Vonk on Genesis 1 (4)

God gets the credit

The person who recorded Gen.1:1–6 for his contemporaries was writing truth. To whom do all things owe their origin—the things that we see and the things that we do not (yet) see, those referred to in one way in this age and in another way in that way—to whom else do they owe their origin than to the Lord, our God, the creator of heaven and earth?

In what other way could the author of Genesis 1 make clear to his hearers and readers that the credit for creating everything they saw was due exclusively to the one true God, than by addressing them in their language and by making use of their notions and conceptions? For that reason he gave the name raqia’ to that which we still perceive today as a vault—a Hebrew word which was associated at that time with notions which we no longer share, even though the separation of waters above and waters below is still highly significant for us today.

In this way we understand the intention of the author of these verses perfectly well, just as we can understand his intention for all of Genesis 1 in a similar way. This is especially true if we take note of the conclusion and the sequel of this chapter, for then we can discern the underlying plan. From the very beginning the intention of Genesis 1 has been lead the Israelites in a subtle way to praise the One who had let himself be called Yahweh by them ever since Horeb.

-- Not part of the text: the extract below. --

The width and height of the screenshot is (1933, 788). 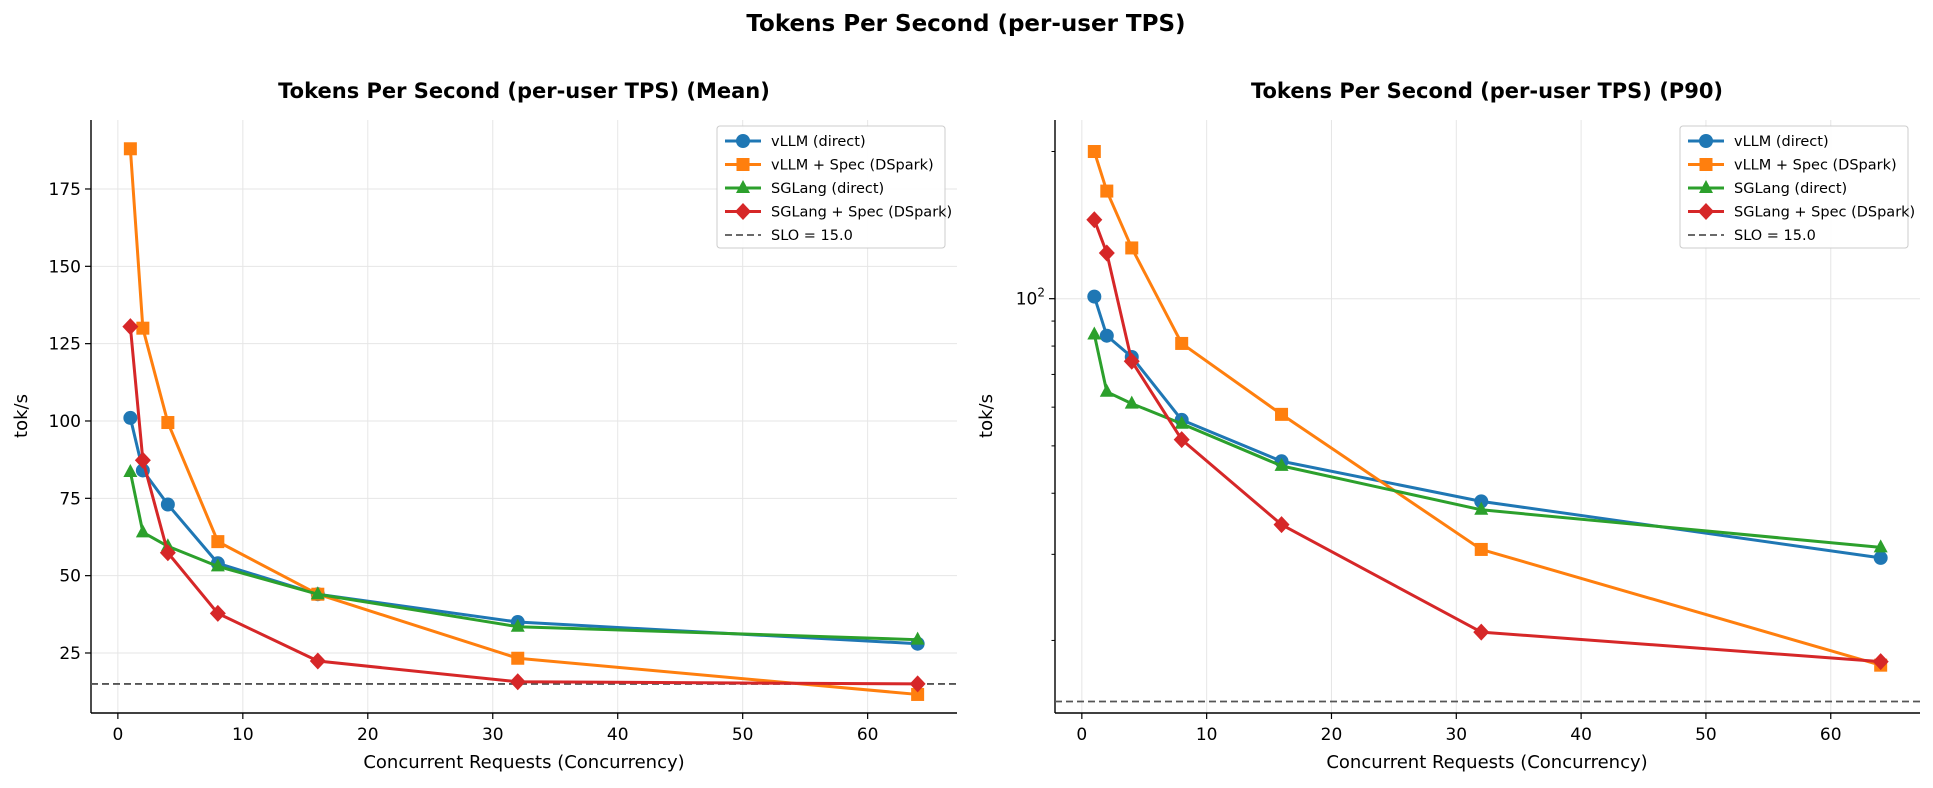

As they heard or read this chapter, they were to come to the conclusion that the honour and glory of all that exists belonged to the God of Israel.

The entire story is constructed in such a way that the Israelites could not help but break out at the end in a song of praise to Yahweh, who had spoken to his people on Mount Horeb and identified himself there as the Creator of heaven and earth, and even of the fearsome sea. With a mighty hand and sovereign ease he had made them himself, and afterward took a rest which nothing or no one could prevent, and which he now gave, indeed commanded, to his Israel in a day of undisturbed rest and relaxation.